Thus, each one of us leaves a carbon footprint on the planet according to the consumption and type of habits we carry out daily. Our diet, how we do our daily shopping, what energy consumption we make, and the transport we use.

We can then talk about Global Warming due to the process in which GHGs (greenhouse gases, mainly CO2), mainly from the burning of fossil fuels, accumulate in the atmosphere and retain part of the heat emitted by the Earth. That is how important it is to know precisely what the carbon footprint is and how important it is to reduce the human footprint as much as possible, starting with each of us in our daily lives and habits.

The carbon footprint allows us to modify our energy consumption habits, products, mobility, etc., to reduce the CO2 emissions associated with our daily lives as much as possible. But achieving a zero carbon footprint is difficult. Therefore, to be carbon neutral, it is possible to offset the carbon footprint that has not been reduced.

With the signing of the Kyoto Protocol in 1997, in addition to other global initiatives such as the Montreal Protocol, the Earth Summit, the Paris Summit, and most recently, the Conference of the Parties (COP), governments committed to reducing their greenhouse gas emissions by 5% over the period 2008 to 2012 compared to the 1990 level.

In addition to these measures, industrialized countries can resort to complementary mechanisms by investing, through carbon credits, in projects to reduce greenhouse gases outside their territory. This is how carbon offsetting began.

The offsetting of CO2 emissions consists of the voluntary contribution of a monetary amount, proportional to the tons of CO2 generated, to a project which absorbs several tons of CO2 equivalent to that generated in our activity, through a carbon sink project by reforestation, or which avoids the emission of an equivalent quantity of tons of CO2 using an energy-saving or efficiency project, the replacement of fossil fuels by renewable energies, waste treatment or the conservation of forest masses threatened by deforestation.

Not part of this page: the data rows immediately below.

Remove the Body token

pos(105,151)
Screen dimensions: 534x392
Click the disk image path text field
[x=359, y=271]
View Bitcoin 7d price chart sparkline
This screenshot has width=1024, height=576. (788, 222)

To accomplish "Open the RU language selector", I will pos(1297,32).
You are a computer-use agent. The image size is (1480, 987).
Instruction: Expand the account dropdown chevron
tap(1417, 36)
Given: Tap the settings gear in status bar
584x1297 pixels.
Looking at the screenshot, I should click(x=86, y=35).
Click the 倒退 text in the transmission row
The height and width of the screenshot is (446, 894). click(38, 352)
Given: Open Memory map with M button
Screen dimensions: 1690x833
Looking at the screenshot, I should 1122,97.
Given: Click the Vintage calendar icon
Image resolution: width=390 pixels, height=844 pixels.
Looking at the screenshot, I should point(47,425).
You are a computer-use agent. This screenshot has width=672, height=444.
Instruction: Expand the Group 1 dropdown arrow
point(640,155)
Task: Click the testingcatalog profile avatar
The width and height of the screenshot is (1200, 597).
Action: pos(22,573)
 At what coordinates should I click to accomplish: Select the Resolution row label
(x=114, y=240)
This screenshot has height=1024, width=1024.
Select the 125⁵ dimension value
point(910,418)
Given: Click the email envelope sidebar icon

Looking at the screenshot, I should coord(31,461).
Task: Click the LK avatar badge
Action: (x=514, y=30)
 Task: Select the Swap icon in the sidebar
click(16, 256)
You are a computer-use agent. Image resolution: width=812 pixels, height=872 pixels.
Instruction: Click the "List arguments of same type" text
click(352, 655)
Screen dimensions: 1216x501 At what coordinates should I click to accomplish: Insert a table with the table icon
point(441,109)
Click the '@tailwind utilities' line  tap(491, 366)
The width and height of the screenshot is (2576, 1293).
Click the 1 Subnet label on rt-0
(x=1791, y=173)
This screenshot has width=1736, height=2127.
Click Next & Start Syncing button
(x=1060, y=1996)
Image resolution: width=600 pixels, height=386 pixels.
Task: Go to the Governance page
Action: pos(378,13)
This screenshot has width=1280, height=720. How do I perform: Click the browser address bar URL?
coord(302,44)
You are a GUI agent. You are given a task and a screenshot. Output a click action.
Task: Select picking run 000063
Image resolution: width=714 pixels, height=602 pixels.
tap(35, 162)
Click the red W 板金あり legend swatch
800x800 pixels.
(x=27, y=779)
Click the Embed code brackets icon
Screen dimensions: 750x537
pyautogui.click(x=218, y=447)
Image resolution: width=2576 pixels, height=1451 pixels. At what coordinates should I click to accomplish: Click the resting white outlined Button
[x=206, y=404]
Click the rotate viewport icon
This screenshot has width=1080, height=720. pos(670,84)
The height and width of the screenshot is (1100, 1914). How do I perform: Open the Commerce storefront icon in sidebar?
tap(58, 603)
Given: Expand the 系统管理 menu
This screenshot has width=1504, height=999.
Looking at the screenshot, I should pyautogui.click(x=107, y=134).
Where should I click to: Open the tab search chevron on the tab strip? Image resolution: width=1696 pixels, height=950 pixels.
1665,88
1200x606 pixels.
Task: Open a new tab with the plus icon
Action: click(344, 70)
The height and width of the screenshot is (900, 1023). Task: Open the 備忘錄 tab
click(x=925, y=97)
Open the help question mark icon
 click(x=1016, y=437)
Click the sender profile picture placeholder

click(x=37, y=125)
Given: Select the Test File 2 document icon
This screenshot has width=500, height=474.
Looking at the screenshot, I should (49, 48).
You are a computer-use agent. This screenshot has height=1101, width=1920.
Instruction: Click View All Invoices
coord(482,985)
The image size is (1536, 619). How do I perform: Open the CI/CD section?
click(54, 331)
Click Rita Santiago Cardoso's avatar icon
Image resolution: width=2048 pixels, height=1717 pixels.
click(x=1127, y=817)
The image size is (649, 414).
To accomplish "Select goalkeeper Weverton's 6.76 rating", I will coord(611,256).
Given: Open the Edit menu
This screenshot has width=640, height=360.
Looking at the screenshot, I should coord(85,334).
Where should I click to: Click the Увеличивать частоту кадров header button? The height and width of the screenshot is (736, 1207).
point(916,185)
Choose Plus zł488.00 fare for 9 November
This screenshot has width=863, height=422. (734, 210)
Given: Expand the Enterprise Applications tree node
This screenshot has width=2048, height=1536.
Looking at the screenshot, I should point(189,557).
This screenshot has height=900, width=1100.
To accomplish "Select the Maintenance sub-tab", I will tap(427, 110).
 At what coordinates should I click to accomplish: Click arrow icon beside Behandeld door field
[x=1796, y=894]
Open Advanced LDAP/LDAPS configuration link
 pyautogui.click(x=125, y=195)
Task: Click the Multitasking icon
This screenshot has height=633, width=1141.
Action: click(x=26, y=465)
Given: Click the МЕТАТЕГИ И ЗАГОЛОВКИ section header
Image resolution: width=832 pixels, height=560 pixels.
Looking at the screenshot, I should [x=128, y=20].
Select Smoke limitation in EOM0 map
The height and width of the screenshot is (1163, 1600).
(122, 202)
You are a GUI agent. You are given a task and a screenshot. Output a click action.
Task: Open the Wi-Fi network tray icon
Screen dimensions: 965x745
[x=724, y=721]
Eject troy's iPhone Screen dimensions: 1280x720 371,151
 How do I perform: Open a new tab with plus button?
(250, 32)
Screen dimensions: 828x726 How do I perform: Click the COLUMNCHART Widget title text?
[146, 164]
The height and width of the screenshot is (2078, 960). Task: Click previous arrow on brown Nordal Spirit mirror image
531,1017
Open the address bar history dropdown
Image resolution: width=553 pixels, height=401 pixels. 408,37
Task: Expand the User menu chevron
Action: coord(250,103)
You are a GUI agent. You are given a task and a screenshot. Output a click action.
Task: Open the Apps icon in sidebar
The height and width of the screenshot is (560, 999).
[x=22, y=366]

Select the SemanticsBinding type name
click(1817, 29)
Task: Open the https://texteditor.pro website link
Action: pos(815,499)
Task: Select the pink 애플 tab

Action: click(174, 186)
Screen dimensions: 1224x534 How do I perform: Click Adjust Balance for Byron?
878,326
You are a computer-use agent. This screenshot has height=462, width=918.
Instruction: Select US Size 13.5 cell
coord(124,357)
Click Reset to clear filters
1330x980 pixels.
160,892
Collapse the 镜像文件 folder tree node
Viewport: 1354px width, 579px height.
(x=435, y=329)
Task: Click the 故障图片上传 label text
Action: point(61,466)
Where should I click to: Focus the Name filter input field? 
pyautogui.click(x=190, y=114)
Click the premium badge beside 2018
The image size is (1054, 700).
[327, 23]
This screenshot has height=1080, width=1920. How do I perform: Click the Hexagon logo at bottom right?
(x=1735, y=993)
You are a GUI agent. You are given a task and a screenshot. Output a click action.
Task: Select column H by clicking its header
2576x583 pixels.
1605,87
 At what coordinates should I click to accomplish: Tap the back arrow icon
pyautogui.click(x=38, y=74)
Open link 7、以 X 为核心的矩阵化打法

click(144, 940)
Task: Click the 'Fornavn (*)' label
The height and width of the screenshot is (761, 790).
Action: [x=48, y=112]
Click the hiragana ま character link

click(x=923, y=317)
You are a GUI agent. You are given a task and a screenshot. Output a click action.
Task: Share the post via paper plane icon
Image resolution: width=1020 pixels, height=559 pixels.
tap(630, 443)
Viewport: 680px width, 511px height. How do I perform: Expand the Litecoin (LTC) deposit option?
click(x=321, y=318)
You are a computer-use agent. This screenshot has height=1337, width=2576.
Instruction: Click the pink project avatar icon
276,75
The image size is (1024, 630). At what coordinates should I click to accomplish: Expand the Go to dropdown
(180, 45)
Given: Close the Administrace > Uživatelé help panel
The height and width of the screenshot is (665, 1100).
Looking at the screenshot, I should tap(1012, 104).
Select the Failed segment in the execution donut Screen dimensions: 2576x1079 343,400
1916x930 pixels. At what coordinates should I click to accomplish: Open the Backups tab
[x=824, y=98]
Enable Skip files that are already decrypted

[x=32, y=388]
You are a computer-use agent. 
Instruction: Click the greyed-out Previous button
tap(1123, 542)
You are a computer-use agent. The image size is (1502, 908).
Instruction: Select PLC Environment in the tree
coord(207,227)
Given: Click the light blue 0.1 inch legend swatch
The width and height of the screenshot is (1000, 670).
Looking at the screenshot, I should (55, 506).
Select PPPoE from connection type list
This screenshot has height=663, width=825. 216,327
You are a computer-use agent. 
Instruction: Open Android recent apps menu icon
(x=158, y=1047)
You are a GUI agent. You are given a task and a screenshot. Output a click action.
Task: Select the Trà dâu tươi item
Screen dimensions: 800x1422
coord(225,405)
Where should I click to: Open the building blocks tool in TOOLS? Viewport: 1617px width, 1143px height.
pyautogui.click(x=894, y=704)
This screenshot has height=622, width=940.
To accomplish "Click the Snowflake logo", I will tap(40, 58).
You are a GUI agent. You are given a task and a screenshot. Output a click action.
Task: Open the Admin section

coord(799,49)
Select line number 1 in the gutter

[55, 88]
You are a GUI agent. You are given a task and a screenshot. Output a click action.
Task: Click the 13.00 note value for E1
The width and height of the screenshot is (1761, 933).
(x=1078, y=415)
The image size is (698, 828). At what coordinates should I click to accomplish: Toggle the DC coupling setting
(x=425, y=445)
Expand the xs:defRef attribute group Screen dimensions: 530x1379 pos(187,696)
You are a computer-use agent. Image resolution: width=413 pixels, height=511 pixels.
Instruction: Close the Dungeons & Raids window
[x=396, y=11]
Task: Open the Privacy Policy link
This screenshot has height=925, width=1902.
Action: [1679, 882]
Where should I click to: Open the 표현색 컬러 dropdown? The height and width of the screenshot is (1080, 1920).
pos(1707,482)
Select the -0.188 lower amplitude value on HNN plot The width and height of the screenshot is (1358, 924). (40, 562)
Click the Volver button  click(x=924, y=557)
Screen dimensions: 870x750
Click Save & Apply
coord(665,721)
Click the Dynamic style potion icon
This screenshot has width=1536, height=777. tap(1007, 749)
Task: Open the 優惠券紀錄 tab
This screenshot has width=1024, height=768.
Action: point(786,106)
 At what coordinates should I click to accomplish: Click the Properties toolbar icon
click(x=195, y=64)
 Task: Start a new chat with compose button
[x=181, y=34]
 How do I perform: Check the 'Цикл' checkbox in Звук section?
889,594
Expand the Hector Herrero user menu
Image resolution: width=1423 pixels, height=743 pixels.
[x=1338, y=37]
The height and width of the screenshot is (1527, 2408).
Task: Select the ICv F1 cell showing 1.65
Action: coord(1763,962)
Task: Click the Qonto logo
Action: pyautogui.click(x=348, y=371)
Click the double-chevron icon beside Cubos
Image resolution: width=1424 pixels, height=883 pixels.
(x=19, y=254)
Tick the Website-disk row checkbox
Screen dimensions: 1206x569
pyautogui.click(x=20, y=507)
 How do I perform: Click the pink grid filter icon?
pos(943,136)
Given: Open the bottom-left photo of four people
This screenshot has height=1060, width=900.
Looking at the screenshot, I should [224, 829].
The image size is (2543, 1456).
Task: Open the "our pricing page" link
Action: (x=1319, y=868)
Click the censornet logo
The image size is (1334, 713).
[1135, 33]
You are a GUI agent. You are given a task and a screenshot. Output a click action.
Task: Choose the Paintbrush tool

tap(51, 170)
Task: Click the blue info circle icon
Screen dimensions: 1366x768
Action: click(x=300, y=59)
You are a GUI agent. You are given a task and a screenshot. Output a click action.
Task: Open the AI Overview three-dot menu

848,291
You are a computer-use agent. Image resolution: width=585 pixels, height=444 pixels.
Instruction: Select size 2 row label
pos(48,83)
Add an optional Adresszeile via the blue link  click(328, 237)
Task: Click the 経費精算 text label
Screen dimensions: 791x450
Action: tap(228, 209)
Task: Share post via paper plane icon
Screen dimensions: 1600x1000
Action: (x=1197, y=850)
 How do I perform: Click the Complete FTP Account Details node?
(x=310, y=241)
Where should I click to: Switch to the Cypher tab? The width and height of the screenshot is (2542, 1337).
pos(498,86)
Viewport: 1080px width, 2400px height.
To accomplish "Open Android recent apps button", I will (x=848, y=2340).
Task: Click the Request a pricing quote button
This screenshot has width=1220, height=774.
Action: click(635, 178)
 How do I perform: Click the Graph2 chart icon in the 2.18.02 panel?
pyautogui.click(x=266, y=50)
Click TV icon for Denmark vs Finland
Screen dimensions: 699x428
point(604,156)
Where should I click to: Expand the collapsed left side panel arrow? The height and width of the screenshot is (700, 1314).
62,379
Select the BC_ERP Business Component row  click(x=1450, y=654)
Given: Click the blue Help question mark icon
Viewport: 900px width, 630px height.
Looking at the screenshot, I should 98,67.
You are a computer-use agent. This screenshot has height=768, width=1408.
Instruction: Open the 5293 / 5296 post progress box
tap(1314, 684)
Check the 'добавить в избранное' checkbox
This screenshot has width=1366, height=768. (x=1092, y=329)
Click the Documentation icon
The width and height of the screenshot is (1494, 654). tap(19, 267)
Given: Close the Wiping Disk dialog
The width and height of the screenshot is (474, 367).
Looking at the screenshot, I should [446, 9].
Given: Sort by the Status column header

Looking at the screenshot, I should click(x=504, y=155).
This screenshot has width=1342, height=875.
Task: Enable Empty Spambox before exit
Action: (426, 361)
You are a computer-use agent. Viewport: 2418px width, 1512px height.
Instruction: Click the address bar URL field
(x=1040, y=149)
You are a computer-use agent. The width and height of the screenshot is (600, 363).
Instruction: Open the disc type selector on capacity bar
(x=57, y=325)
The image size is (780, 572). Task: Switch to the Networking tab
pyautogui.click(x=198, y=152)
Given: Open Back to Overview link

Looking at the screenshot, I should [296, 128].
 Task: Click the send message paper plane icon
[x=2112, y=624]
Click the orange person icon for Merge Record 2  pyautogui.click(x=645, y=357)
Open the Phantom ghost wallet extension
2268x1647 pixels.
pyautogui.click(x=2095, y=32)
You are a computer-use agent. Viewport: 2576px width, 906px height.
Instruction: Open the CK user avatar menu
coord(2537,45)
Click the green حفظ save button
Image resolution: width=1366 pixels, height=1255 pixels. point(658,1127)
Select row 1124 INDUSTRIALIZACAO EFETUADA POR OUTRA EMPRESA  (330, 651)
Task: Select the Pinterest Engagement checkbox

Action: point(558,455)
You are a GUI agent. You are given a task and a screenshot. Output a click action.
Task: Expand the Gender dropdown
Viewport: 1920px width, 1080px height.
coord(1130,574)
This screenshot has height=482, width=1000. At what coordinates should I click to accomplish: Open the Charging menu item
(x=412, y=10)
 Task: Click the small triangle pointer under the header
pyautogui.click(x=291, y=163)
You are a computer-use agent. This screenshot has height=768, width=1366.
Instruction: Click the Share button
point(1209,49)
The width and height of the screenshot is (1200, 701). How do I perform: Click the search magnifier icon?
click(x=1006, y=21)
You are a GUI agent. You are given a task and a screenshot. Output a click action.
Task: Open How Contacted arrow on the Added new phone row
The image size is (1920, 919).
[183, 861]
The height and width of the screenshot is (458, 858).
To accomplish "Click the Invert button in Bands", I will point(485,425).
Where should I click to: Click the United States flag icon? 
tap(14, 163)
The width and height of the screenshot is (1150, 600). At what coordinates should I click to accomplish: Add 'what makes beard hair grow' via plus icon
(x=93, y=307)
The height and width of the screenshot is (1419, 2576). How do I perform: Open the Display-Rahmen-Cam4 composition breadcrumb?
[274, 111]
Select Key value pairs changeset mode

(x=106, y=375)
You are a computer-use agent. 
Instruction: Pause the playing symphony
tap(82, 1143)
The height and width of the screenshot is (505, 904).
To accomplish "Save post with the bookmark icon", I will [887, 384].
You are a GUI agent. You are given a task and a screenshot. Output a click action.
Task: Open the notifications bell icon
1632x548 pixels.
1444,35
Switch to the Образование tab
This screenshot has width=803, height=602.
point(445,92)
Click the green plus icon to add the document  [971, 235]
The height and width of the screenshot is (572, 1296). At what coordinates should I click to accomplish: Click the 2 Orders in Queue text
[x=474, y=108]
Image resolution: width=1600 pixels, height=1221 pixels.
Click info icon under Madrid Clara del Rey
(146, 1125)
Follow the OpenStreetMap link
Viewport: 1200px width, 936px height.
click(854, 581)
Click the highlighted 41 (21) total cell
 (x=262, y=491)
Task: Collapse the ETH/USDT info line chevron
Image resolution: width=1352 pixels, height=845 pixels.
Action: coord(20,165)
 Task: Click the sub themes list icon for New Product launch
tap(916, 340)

In addition, offset projects must reduce or absorb CO2 and contribute to improving the living conditions of the communities where they are developed, generating jobs, and improving services, whether the project is located in developing countries or in the country itself.

But what is carbon credit? When a person or company wants to offset their CO2 emissions, they acquire the number of carbon credits corresponding to the volume of their greenhouse gas emissions.

1 carbon credit = 1 ton of CO2 avoided.

The demand for carbon credits is sometimes more significant than the number of existing projects. This is why a carbon credit is said to be “ex-ante” when it is sold before the reduction of CO2 emissions has taken place. On the other hand, an “ex-post” carbon credit corresponds to the project’s financing once emissions have been avoided.

Note that a reduction project implemented in a developed country may not always be subject to the generation of carbon credits. For example, a reforestation project implemented in Spain does reduce emissions in the national territory by absorbing CO2, but it is already accounted for in the Spanish government’s national reduction targets. It, therefore, cannot be the subject of carbon credits.